▶ **DESCRIPTION OF THE TASK**
Search the material for the word "agent" and report each line where it turns up.
### RECORDS PROVIDED ###
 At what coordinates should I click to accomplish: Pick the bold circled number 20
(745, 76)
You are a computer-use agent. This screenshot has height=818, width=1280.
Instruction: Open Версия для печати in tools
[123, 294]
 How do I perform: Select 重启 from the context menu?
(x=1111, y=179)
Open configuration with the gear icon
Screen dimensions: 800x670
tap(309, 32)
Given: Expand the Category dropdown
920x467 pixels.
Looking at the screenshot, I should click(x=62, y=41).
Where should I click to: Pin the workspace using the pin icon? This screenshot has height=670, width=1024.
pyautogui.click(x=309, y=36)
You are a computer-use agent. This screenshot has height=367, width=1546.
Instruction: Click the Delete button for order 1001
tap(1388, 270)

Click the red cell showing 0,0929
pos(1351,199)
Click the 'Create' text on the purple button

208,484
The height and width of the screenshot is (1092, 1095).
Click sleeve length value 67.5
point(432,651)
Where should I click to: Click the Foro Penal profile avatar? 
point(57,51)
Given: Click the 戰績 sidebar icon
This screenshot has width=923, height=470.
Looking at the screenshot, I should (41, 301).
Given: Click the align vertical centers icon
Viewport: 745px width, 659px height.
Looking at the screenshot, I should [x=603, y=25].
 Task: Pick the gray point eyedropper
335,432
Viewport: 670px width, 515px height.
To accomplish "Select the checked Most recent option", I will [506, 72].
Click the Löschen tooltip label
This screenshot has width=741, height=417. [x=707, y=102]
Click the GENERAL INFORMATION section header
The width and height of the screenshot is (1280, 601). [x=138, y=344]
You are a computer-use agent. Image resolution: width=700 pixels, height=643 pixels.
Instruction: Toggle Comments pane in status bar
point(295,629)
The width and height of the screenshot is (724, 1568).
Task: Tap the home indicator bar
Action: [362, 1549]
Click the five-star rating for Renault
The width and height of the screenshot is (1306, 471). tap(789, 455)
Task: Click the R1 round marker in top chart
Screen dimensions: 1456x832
###
▶ **YOUR RESPONSE**
You are a computer-use agent. This screenshot has height=818, width=1280.
You are a computer-use agent. This screenshot has height=367, width=1546.
You are a computer-use agent. Image resolution: width=700 pixels, height=643 pixels.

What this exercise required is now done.